:: Exercise text ::

The story is told by a 28 year old woman named Sakumi who, let’s get this all down: has a celebrity younger sister who kills herself; lives with her twice-married, once-widowed, once-divorced mother, her grade-school-aged half-brother, her mother’s best friend Junko, and a college-aged cousin named Mikiko; falls down some stairs and has to have brain surgery; loses then gradually (then suddenly) regains her memory; discovers her half-brother sees dead people and can predict UFOs; gets into a relationship with her dead sister’s ex-boyfriend, a novelist named Ryūichirō; visits Saipan where she, along with her boyfriend and a strange Japanese couple she meets there (an albino man and his ex-prostitute wife), feel the presence of all the Japanese soldiers who died there in the war; meets and almost falls in love with a woman whose powers echo her brother’s; meets and is traumatized by, but ultimately becomes picnic-friends with, the ex-boyfriend of said clairvoyant woman, a hypnotist... 

As I said, it’s a mess. It’s pretty clear that she’s making the story up as she goes along, and for long stretches she doesn’t seem to have any idea where she wants to take it. Then when she does get an idea and runs with it, it ends up having precious little to do with anything that came before. Like the Saipan episode: halfway through the novel it just appears, out of the blue, takes up a good hundred pages, builds to a nice climax, and then ends, leaving the author trying to figure out what to do next... 

The fact that there are so many characters and relationships is, I think, something else that marks this as her attempt at a magnum opus. It’s as if she’s trying to recapitulate elements of all her work so far. There’s a foul-mouthed, bad-tempered, but cute minor character who echoes Tsugumi; there’s the haunted writer figure, echoing N/P; there are passages reflecting on the place of kitchens in women’s lives that clearly reach back to Kitchen; there’s the dead sibling and the sibling’s lover motif, right out of Asleep; I could go on. It’s a trick that Endō Shūsaku, for example, employed in his grand-summation novel, Deep River: reintroducing all your favorite characters and their problems in one masterful narrative.

So the everything-but-the-kitchen-sink idea isn’t itself evidence of incompetence – it’s an honorable literary technique – but in this case Banana doesn’t seem to know what to do with all these people once she introduces them. The cousin Mikiko, for example: she’s always there, but in the end she doesn’t do much of anything. I imagine Banana had intended for her to have her own arc, but never got around to thinking it up... 

Part of what we’re seeing here is, I think, one of the potential pitfalls of serialized fiction. In a commentary contained in Honjitsu no, Yoshimoto Banana 本日の、吉本ばなな – banana yoshimoto at work, 2001 (a “mook,” i.e. magazine-book, i.e. magazine-format coffee-table book), she mentions how tough it was for her to think up each installment, and how much pressure she put on herself to end each installment with a bang. Amrita’s problems make a lot of sense if you imagine a harried writer, with lots of other projects demanding her time, realizing early on that she’s committed to telling a big story, but has no big story to tell. She has some idea of where she wants to end up, but she doesn’t have the whole thing plotted, much less written, ahead of time, and so she has to improvise month after month.

:::
:: Record excerpts ::

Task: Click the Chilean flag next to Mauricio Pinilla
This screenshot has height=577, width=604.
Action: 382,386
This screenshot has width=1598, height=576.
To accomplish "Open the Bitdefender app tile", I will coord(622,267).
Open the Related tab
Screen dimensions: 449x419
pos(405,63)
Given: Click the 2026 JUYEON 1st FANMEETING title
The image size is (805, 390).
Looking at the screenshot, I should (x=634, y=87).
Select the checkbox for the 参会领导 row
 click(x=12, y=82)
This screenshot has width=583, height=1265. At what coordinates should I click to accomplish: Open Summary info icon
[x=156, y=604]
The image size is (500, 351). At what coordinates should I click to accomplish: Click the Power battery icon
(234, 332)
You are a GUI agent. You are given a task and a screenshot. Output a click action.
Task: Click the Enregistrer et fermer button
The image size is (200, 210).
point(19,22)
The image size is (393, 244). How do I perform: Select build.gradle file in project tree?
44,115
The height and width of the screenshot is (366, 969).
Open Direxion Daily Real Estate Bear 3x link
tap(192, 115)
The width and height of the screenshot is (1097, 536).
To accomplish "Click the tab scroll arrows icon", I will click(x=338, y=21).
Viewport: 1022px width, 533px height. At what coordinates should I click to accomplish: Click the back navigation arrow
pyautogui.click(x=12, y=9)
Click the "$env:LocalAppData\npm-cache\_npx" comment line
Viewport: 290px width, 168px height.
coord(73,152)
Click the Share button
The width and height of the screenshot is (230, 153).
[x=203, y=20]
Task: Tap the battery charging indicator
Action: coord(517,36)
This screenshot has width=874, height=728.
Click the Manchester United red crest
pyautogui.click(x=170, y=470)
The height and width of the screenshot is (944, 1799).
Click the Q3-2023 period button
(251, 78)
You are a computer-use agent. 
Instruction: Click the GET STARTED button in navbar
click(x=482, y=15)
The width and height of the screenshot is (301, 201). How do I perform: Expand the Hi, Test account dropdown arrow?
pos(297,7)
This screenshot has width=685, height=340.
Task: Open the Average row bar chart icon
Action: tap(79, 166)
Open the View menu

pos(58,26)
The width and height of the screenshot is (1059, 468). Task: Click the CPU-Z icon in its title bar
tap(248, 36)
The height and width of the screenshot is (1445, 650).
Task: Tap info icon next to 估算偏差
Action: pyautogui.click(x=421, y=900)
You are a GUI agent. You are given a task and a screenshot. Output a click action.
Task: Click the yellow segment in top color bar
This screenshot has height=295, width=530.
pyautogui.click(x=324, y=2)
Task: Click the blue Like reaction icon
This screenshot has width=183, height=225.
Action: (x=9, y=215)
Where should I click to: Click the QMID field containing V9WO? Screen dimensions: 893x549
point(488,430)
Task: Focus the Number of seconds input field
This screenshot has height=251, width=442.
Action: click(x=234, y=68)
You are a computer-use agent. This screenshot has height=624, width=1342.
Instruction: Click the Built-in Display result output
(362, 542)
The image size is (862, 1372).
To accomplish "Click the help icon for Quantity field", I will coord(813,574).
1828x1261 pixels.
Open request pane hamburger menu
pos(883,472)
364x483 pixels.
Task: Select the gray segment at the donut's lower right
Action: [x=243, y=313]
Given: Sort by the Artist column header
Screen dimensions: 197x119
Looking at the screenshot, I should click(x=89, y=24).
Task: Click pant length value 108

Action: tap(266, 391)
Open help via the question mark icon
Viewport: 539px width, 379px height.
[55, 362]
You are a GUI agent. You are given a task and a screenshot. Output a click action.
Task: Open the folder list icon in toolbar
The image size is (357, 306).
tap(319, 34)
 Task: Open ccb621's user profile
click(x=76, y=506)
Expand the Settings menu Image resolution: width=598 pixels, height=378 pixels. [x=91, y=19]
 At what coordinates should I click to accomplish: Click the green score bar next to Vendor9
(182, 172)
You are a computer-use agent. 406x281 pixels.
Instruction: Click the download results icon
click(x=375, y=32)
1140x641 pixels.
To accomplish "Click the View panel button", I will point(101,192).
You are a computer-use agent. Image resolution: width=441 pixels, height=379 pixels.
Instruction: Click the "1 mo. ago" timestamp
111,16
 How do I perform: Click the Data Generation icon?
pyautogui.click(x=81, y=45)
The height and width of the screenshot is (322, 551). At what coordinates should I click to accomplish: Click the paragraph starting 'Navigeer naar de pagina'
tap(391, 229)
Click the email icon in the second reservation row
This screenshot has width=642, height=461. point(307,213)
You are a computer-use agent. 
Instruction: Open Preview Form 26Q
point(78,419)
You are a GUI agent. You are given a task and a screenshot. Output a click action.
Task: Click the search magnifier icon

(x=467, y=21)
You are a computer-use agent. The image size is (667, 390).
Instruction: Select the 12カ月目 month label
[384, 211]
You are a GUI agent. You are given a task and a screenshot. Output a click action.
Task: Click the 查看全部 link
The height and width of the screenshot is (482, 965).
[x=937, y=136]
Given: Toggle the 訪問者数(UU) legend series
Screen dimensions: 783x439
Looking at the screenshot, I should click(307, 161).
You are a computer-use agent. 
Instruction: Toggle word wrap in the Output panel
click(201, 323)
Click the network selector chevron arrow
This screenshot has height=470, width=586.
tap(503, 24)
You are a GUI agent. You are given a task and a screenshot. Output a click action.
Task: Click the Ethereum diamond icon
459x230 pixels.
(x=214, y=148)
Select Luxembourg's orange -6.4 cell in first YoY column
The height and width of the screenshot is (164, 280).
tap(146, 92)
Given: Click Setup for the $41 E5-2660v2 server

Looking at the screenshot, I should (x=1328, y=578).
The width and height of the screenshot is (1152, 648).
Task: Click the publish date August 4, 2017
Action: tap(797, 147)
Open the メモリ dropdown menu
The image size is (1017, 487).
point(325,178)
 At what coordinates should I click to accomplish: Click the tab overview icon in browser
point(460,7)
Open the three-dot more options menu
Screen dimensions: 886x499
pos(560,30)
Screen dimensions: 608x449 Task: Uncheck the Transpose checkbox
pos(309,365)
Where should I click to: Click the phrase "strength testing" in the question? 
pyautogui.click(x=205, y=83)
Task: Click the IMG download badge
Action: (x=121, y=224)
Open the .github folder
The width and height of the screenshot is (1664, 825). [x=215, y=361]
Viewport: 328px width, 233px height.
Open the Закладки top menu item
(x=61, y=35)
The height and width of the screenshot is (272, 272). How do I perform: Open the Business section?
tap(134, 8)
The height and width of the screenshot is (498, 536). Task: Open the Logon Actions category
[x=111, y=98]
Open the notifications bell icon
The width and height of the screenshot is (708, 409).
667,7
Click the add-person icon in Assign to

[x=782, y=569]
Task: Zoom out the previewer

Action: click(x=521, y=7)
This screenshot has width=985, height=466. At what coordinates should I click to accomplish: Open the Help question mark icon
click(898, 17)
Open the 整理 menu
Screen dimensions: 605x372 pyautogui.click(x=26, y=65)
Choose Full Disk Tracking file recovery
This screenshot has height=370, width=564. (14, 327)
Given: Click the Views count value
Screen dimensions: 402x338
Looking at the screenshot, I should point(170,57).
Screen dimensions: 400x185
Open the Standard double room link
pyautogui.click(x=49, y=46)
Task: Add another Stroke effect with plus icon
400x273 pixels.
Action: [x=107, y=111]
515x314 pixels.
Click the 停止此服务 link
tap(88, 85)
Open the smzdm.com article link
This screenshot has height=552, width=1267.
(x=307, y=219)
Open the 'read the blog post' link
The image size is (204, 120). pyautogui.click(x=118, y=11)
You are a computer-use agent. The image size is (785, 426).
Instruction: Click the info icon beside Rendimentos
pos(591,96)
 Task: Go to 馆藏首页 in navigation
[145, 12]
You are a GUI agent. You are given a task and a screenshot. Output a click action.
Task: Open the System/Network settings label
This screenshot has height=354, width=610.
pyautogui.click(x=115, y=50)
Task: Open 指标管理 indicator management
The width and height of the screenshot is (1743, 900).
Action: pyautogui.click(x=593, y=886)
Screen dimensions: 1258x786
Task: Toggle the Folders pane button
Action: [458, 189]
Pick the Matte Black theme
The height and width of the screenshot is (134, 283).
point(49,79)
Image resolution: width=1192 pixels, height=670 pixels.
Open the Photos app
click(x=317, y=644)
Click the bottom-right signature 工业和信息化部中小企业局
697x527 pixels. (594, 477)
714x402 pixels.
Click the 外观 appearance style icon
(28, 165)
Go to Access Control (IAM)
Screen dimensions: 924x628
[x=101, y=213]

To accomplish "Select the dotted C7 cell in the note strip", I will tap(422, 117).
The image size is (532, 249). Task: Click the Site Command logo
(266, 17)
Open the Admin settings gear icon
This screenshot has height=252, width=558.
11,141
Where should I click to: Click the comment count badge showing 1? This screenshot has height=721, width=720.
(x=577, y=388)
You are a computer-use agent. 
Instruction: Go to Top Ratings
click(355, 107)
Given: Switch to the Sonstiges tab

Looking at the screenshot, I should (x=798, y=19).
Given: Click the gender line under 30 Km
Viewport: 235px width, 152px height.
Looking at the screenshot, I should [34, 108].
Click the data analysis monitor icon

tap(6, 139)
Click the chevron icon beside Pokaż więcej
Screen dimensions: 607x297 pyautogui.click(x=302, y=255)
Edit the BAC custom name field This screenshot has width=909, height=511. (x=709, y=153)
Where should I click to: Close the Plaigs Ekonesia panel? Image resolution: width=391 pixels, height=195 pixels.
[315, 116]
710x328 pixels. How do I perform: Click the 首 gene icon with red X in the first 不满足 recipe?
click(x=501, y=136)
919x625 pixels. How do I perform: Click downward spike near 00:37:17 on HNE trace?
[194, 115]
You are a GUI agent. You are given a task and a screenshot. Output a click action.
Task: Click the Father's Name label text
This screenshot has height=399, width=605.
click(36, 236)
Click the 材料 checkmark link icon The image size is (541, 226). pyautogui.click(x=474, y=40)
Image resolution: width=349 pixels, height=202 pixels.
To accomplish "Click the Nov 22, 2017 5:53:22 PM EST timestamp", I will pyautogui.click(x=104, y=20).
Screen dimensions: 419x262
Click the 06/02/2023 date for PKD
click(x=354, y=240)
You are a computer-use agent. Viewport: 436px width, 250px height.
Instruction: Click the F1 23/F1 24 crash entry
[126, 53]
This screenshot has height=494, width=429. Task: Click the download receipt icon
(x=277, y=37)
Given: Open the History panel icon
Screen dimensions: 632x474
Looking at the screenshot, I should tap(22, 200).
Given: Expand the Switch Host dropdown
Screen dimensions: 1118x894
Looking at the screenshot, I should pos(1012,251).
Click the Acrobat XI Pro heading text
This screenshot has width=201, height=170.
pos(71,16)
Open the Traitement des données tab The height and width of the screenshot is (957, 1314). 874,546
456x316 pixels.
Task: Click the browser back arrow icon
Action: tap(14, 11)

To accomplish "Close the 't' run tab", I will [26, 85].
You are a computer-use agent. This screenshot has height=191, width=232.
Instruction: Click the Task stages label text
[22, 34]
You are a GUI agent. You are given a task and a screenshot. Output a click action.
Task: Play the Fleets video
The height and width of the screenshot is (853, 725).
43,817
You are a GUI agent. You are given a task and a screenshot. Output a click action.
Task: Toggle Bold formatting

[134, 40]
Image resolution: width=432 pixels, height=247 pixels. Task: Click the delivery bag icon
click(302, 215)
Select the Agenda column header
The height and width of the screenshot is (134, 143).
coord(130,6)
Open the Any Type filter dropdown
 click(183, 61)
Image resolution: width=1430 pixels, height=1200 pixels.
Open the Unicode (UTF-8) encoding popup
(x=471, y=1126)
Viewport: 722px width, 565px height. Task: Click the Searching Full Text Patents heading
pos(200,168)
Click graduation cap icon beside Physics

:::

Work to complete:
**1)** In the Amrita review, which novel by Endō Shūsaku is given as his grand-summation novel?
**2)** Continue the Amrita review from its last sentence.

Answers for this exercise:
**1)** Deep River

**2)**
Some writers can do this brilliantly, and keep the whole thing building naturally toward a climax that feels organically related to where the whole thing started. Others can make the serial format work for them, exploiting the imperative toward self-contained episodes to create a pleasant sense of disjointedness in the work – that’s how I think of Wind-Up Bird Chronicle. He may be improvising, but since that’s the unique flava of a Murakami work anyway, it doesn’t matter. In some ways I like him best when he’s just spinning his wheels. 

Banana isn’t quite in that league, it appears, or at least she wasn’t back in 1992 and 1993, and she doesn’t seem to have attempted anything like this since. What she came up with feels episodic in a bad way: epiphanies are repeated, the narrator seems to discover the meaning of life and her place in the world a good half-dozen times, and never seems to realize she already knew it. The tension peaks in the middle, at the end of the Saipan sequence, but about fifty pages from the end she decides to introduce two more new characters and make them the catalyst for the plot’s resolution. Structurally, narratively, it’s a mess.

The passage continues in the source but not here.